→ Input records:
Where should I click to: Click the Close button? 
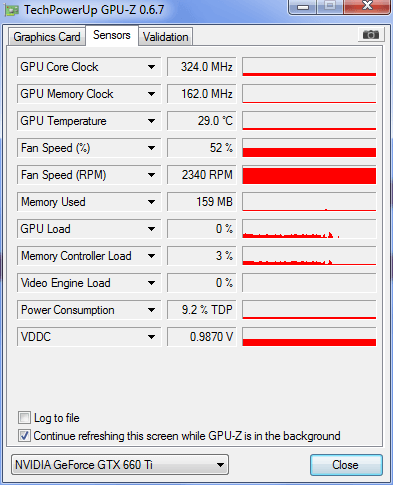[x=346, y=465]
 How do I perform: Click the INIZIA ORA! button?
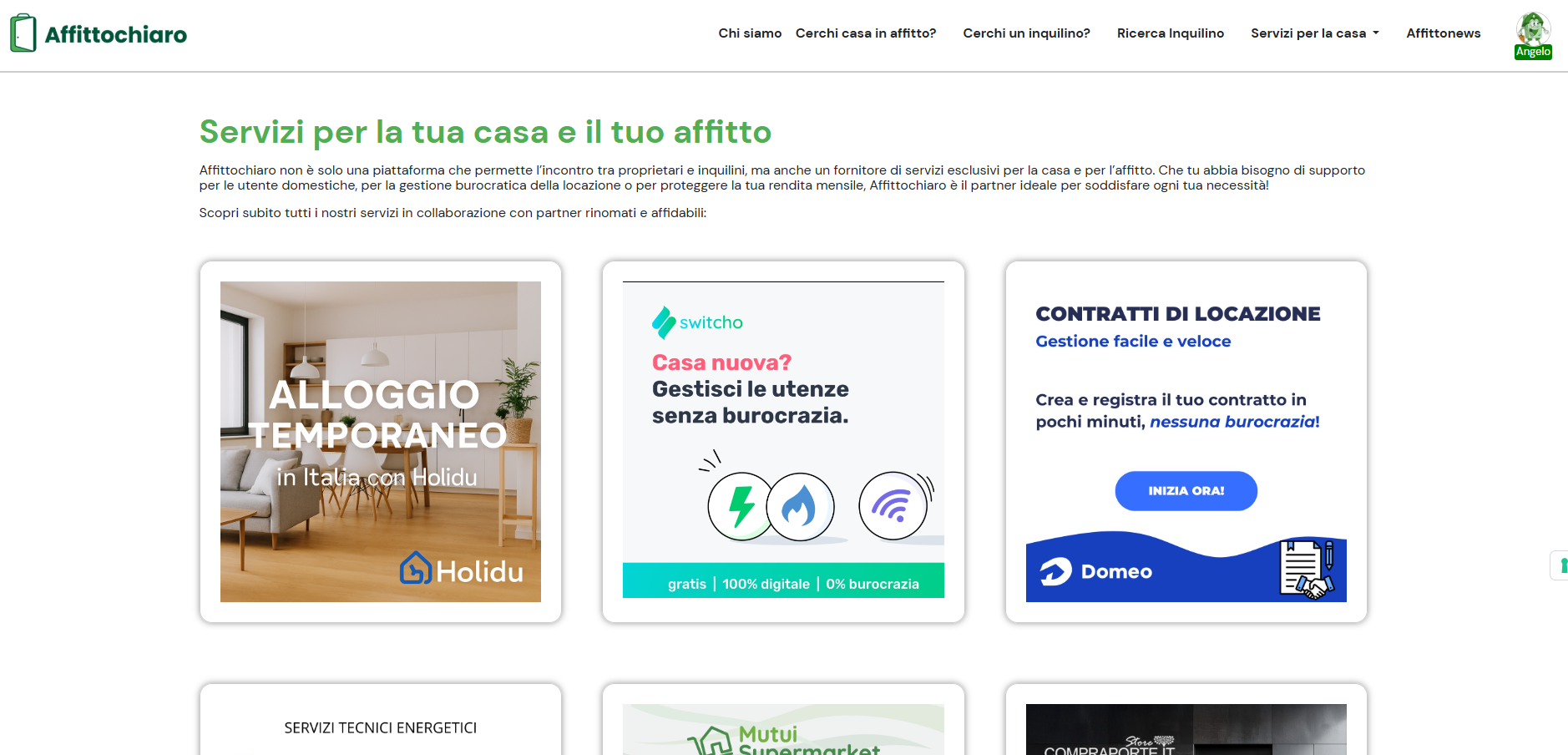point(1186,491)
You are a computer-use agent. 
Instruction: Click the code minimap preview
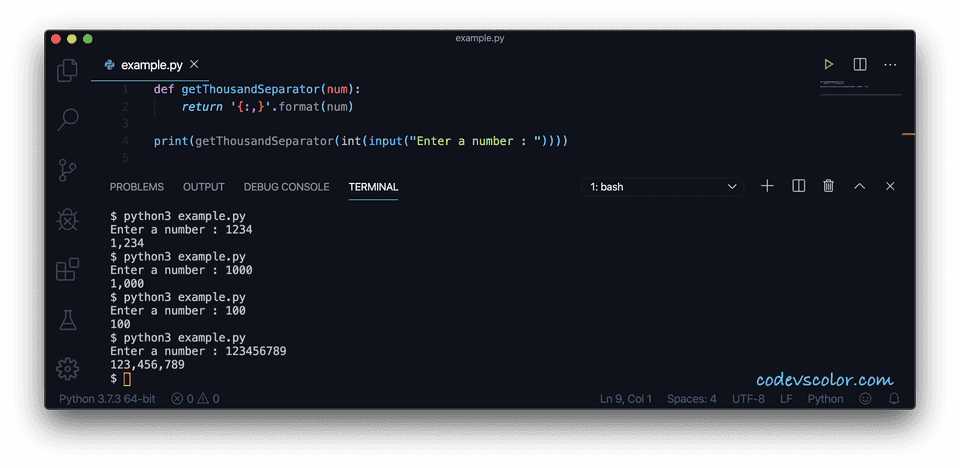(x=860, y=88)
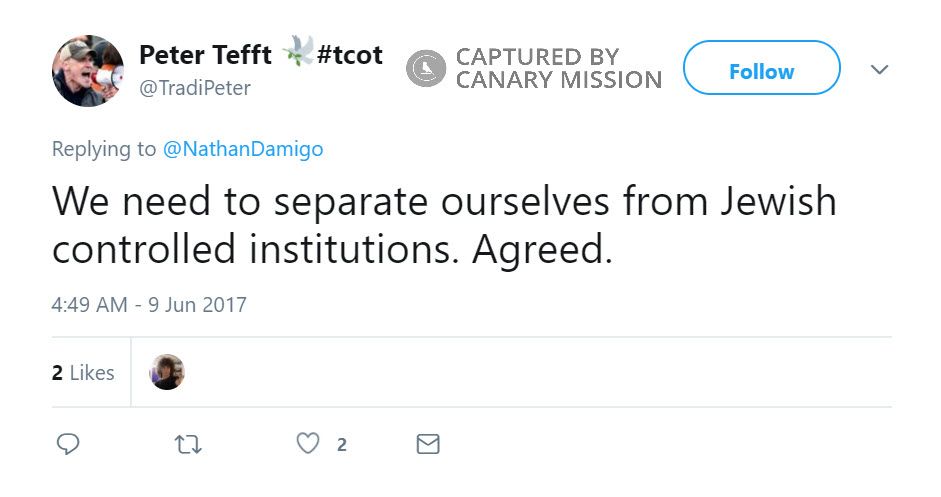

→ Your task: Give the data above again in full and unchanged, skipping the pictures.

→ Finished exercise:
Where should I click to: Click the Close button? 
[x=346, y=465]
 How do I perform: Click the INIZIA ORA! button?
point(1186,491)
You are a computer-use agent. 
Instruction: Click the code minimap preview
(x=860, y=88)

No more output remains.